Jouw opdracht :: Schrijf uit de stellingen over Het Bildt letterlijk over wat begint bij "6. De bewering" en doorloopt tot en met "het Bildtse boerenliberalisme.".

5. De loopbaan van Willem (I) van Haren toont aan dat hoewel in Friesland onder de Republiek adeldom de jure niet werd verleend, deze wel onderhands door de Stadhouder kon worden erkend.
6. De bewering van Hartman Sannes dat ‘vooruitstrevende onderwijzers’ in Het Bildt na 1830 de opkomst van het liberalisme hebben gevoed, vindt geen steun in de voorbeelden die hij noemt en verhult bovendien de translokale (en transregionale) wortels van het Bildtse boerenliberalisme.
7. Anders dan de lokale overlevering wil, leidden niet de arbeidsonlusten in de vroege jaren 1890 maar vooral zakelijke en logistieke overwegingen tot de uittocht van topveefokkers uit Het Bildt.
8. Als het Bildtse voorbeeld representatief is voor Nederland, dan leveren elite shifts op de keper beschouwd de meest elegante verklaring voor historische veranderingen in de Gedächtniskultur.
9. De aanduiding van Albrecht van Saksen als ‘bezetter’ van Friesland is een anachronisme.
10. In het debat over de naam van Het Bil(dt) heeft Annie M.G. Schmidt het laatste woord.

Getoond materiaal ::
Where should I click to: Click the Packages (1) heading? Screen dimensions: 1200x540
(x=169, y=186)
---
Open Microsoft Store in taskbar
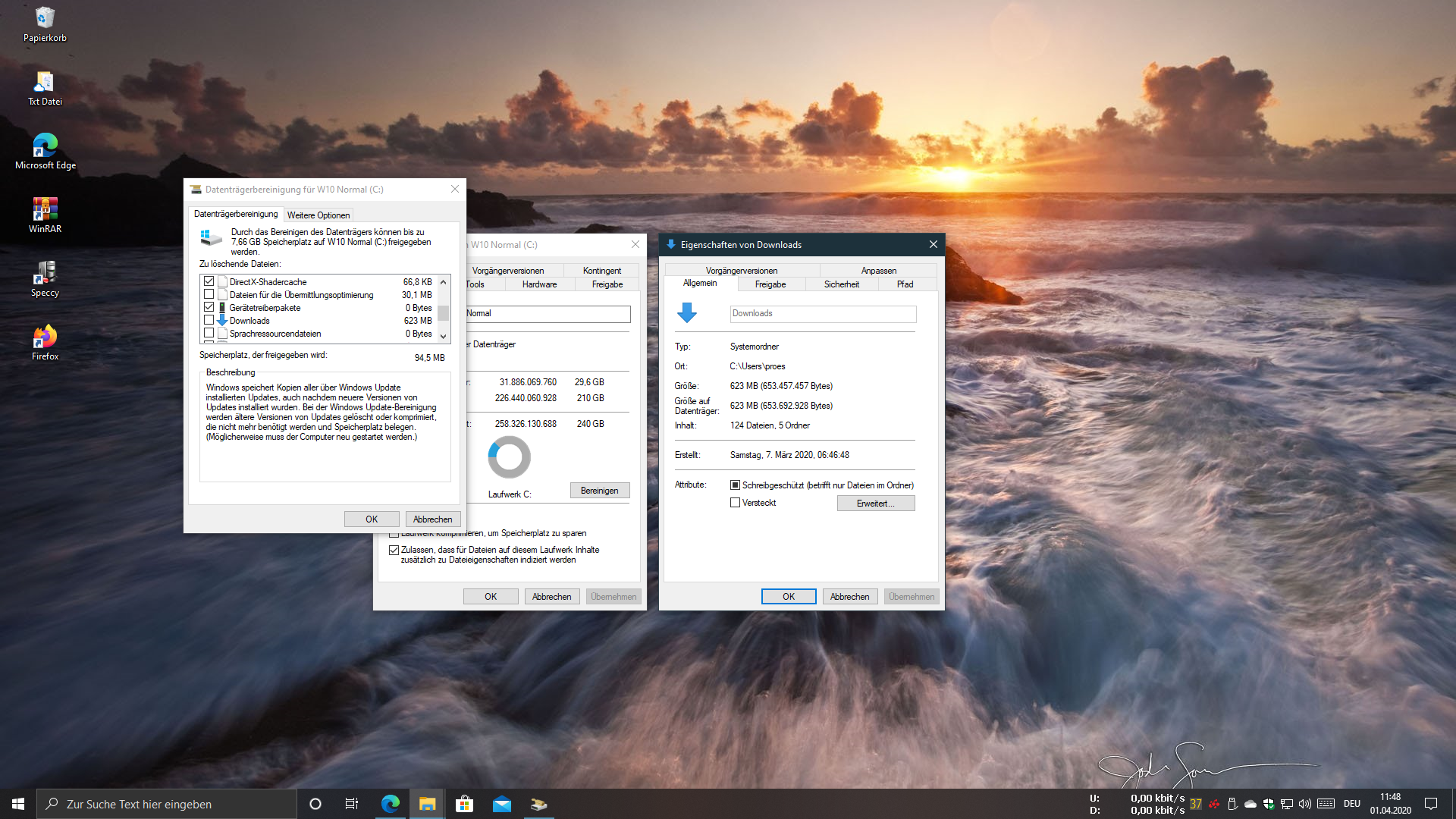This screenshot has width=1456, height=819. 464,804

Jouw antwoord ::
6. De bewering van Hartman Sannes dat ‘vooruitstrevende onderwijzers’ in Het Bildt na 1830 de opkomst van het liberalisme hebben gevoed, vindt geen steun in de voorbeelden die hij noemt en verhult bovendien de translokale (en transregionale) wortels van het Bildtse boerenliberalisme.